The distinction is therefore extremely relevant, but has so far been completely unclear in many cases. For example, there are often mixed data sets that contain both personal data and non-personal data. This requires careful assessment by companies to ensure that there are no violations of the GDPR. A landmark ECJ ruling of 9 November 2023 (C-319/22) has clarified that data is considered personal if the recipient is able to identify a natural person – even if the data was originally classified as non-personal.
International Data Transfers under the Data Governance Act (DGA)
The Data Governance Act additionally regulates the international transfer of non-personal data. Companies may reuse and transfer such data to third countries as long as they meet certain requirements.

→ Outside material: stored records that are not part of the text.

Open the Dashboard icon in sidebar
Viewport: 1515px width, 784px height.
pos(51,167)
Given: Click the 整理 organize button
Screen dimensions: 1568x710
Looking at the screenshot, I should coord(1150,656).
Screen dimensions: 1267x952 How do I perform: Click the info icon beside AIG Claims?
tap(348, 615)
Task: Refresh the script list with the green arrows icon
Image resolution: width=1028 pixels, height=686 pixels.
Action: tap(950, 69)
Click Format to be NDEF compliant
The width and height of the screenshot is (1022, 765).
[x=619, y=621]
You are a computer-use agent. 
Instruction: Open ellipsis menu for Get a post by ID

This process involves two key phases:
- Notification to the public authority: The potential re-user must inform the public authority in advance of their intention to transfer the data internationally and the purpose of the transfer.
- Contractual obligations: The re-user must contractually commit to ensuring data protection even after the transfer and accept the jurisdiction of the Member State of the public authority in case of disputes.
To make international transfers safer, the European Commission is authorized to propose standard contractual clauses to be used in transfer agreements. In cases where numerous requests for data reuse come from specific third countries, the Commission may issue “equivalence decisions,” which recognize the data protection standards of those countries as equivalent to those of the EU. Such decisions facilitate data transfers but are not mandatory—companies can still rely on contractual agreements.
For particularly sensitive data, such as non-personal health data that may be classified as “highly sensitive” in future EU legislation, the Commission will set additional conditions for transfers to third countries. An example would be anonymized and aggregated health data, where international transfers could pose a risk to the EU’s public welfare.
Conclusion: Strategic Adjustments and the Protection of European Values
For companies operating in the EU or transferring data across EU borders, it is crucial to prepare for the upcoming regulatory changes. The Data Act, the Data Governance Act, and the GDPR form a comprehensive framework that not only protects privacy but also provides a basis for the fair and secure use of data. Companies must continuously review their data processing practices, technical safeguards, and legal frameworks to meet regulatory requirements while seizing the opportunities that free data flow offers.
The Data Act and the Data Governance Act should not be seen as barriers to the free flow of data outside the EU but rather as measures aimed at strengthening it by adding additional protection mechanisms.